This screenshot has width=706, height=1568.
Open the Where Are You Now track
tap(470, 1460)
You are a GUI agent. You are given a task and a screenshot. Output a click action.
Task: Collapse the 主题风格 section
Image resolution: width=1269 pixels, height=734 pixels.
————
Output the records exactly, including every line.

This screenshot has width=706, height=1568.
Open the Where Are You Now track
tap(470, 1460)
You are a GUI agent. You are given a task and a screenshot. Output a click action.
Task: Collapse the 主题风格 section
Image resolution: width=1269 pixels, height=734 pixels.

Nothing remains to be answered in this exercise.